**WHAT TO PRODUCE:**
Write out every line of the records below as a JSON list of strings, one string per line, leaving out blank lines.

Data taken from a collection:
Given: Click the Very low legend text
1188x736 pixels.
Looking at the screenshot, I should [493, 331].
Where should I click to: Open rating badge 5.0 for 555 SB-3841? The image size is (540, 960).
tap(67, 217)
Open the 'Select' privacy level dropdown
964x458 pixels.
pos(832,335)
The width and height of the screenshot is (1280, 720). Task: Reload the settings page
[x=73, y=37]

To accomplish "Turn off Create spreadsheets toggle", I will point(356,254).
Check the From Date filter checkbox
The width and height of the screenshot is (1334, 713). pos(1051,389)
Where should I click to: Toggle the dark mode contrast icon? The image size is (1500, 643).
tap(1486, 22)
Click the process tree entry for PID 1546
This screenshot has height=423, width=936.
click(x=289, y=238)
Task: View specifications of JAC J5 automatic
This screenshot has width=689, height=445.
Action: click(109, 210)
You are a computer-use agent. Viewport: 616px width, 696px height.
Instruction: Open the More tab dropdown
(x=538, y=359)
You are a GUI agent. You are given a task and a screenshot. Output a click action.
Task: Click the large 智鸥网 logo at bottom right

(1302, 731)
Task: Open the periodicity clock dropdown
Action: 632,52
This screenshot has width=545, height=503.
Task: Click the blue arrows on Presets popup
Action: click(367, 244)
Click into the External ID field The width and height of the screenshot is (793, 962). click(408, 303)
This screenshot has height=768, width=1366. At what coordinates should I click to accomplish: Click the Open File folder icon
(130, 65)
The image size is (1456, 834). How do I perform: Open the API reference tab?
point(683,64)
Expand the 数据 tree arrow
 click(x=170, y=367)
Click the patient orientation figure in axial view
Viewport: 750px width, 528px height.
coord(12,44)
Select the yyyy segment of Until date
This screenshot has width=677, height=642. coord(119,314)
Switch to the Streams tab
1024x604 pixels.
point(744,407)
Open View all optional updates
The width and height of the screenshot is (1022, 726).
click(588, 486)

**RESULT OF THIS EXERCISE:**
[
  "Given: Click the Very low legend text",
  "1188x736 pixels.",
  "Looking at the screenshot, I should [493, 331].",
  "Where should I click to: Open rating badge 5.0 for 555 SB-3841? The image size is (540, 960).",
  "tap(67, 217)",
  "Open the 'Select' privacy level dropdown",
  "964x458 pixels.",
  "pos(832,335)",
  "The width and height of the screenshot is (1280, 720). Task: Reload the settings page",
  "[x=73, y=37]",
  "To accomplish \"Turn off Create spreadsheets toggle\", I will point(356,254).",
  "Check the From Date filter checkbox",
  "The width and height of the screenshot is (1334, 713). pos(1051,389)",
  "Where should I click to: Toggle the dark mode contrast icon? The image size is (1500, 643).",
  "tap(1486, 22)",
  "Click the process tree entry for PID 1546",
  "This screenshot has height=423, width=936.",
  "click(x=289, y=238)",
  "Task: View specifications of JAC J5 automatic",
  "This screenshot has width=689, height=445.",
  "Action: click(109, 210)",
  "You are a computer-use agent. Viewport: 616px width, 696px height.",
  "Instruction: Open the More tab dropdown",
  "(x=538, y=359)",
  "You are a GUI agent. You are given a task and a screenshot. Output a click action.",
  "Task: Click the large 智鸥网 logo at bottom right",
  "(1302, 731)",
  "Task: Open the periodicity clock dropdown",
  "Action: 632,52",
  "This screenshot has width=545, height=503.",
  "Task: Click the blue arrows on Presets popup",
  "Action: click(367, 244)",
  "Click into the External ID field The width and height of the screenshot is (793, 962). click(408, 303)",
  "This screenshot has height=768, width=1366. At what coordinates should I click to accomplish: Click the Open File folder icon",
  "(130, 65)",
  "The image size is (1456, 834). How do I perform: Open the API reference tab?",
  "point(683,64)",
  "Expand the 数据 tree arrow",
  " click(x=170, y=367)",
  "Click the patient orientation figure in axial view",
  "Viewport: 750px width, 528px height.",
  "coord(12,44)",
  "Select the yyyy segment of Until date",
  "This screenshot has width=677, height=642. coord(119,314)",
  "Switch to the Streams tab",
  "1024x604 pixels.",
  "point(744,407)",
  "Open View all optional updates",
  "The width and height of the screenshot is (1022, 726).",
  "click(588, 486)"
]